Friday, March 1, 2013

The Three Phases of Exercise

What Are The Three Phases of Exercise?

Exercise Clipart

Not to be confused with the three types of exercise, but the three phases, or stages, of exercise are important for your workout to help prevent injury and to maximize the results of your workouts.

1. The warm-up 

Your warm-up should consist of some light movements to slowly bring your heart rate up from your resting rate to your active rate. Stretching, or flexibility training, can be used to get started and can be combined with range of motion exercises. These are generally low-impact and you can start out slowly and move faster as you feel your body warming and breathing rate increasing.

A good rule of thumb here is to warm-up and "stretch" the areas of the body you plan to be concentrating on in the main part of your work out. You can also use a low intensity form of your primary work out during your warm-up phase. The idea is not to start your full workout from a cold, or sedentary, condition. You should spend at least 5 minutes performing your warm-up and more time would not be remiss.

2. Exercising or Conditioning

After you have warmed up you will shift into your primary work out mode. Whether you are going to be doing an aerobic (cardio) workout, strength, or flexibility training depends on your workout schedule. Yes, you should have a schedule, some sort of plan to reach your goals. There are plenty of different plan outlines available online designed for differing needs and levels of expertise.

A good 30 to 40 minute workout is in order to maximize your efforts. If you are a beginner, you may want to start with 15 minutes and add 5 minutes a week until you achieve the 30 to 40 minutes time frame. For most people, an hour long work out, including the warm-up and cool-down, is sufficient.

If an hour work out is more than you can comfortably endure, that is okay. Start out slow, with a shorter time and work up to the hour. What ever you do, do not over do it. Hopefully your warm-up will prevent injury when you push yourself.

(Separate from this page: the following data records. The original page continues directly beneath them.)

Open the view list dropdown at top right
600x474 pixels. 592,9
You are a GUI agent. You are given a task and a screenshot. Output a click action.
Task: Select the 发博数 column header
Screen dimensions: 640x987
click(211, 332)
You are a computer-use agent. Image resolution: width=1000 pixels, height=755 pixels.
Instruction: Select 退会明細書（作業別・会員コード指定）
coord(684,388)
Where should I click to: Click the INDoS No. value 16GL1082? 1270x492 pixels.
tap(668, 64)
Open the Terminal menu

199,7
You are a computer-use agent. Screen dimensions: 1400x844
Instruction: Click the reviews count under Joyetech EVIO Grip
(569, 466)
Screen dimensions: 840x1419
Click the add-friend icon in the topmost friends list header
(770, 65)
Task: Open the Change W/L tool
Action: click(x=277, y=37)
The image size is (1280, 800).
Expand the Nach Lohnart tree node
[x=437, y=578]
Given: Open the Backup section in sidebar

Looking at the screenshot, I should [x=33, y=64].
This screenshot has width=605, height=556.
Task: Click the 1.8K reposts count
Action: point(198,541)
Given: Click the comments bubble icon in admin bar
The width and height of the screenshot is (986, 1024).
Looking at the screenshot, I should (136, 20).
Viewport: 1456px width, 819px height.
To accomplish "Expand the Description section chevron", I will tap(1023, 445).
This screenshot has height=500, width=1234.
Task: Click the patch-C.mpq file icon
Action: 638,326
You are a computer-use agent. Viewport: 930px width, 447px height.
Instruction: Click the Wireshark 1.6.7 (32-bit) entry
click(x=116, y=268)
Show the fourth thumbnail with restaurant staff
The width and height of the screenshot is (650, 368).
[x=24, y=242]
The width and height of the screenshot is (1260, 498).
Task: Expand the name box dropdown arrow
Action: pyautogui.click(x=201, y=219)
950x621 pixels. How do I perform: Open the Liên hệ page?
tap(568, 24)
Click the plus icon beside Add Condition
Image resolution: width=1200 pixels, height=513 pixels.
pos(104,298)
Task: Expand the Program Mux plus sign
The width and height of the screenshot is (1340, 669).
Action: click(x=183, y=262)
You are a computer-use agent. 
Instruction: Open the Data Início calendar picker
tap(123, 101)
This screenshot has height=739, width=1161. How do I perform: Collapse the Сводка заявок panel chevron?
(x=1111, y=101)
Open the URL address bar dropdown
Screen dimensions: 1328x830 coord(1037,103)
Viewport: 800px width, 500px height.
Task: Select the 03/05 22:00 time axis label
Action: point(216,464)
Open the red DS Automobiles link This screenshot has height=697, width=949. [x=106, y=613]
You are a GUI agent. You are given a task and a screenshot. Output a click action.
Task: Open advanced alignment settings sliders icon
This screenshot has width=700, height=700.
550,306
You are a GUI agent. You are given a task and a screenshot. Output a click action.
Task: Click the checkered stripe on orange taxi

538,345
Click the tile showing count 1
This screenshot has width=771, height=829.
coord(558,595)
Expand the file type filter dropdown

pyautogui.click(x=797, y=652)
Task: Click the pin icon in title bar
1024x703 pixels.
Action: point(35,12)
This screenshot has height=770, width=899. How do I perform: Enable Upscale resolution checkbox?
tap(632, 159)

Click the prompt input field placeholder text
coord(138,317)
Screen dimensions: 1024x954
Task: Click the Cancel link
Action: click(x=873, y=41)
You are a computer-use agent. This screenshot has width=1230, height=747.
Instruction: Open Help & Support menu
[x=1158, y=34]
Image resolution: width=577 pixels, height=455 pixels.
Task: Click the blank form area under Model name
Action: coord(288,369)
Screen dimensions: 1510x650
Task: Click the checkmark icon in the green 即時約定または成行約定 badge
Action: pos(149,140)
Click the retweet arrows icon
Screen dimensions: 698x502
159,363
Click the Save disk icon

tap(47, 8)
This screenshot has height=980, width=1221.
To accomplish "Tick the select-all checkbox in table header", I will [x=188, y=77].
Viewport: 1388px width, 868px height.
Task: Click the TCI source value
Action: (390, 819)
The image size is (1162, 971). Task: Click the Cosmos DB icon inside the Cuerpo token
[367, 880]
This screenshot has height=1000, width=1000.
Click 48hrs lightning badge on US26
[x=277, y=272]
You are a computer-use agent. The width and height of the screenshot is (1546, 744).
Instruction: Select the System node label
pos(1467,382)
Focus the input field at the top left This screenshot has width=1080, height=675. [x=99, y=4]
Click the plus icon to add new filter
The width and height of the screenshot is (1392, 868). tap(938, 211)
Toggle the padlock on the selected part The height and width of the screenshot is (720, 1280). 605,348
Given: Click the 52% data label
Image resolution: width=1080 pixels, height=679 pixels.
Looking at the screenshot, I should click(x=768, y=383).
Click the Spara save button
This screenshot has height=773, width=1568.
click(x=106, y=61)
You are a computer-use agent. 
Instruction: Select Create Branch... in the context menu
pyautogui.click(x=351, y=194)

Depending on your level of commitment and endurance, you may need a few minutes between reps to catch your breath a bit. Once you become conditioned you may be able to transition between sets with very little time at rest.

3.  Cool-down 

It is not a good idea to just stop when you are at the end of your routine. You need to slowly reduce the rate of your exercise activity until your breathing and heart rate are close to your at rest rates. This should be close to the rates you started with before your warm-up.

Without a cool down period your blood may pool in your lower extremities and may cause pain and discomfort. This could also cause a reduction of blood to the brain resulting in light-headedness, or feinting. So be careful you do not end your workout to suddenly.

The ideal cool-down activities would be more of the same from your warm-up. Remember the idea is to gradually decrease your activity so as to bring your heart rate back to normal.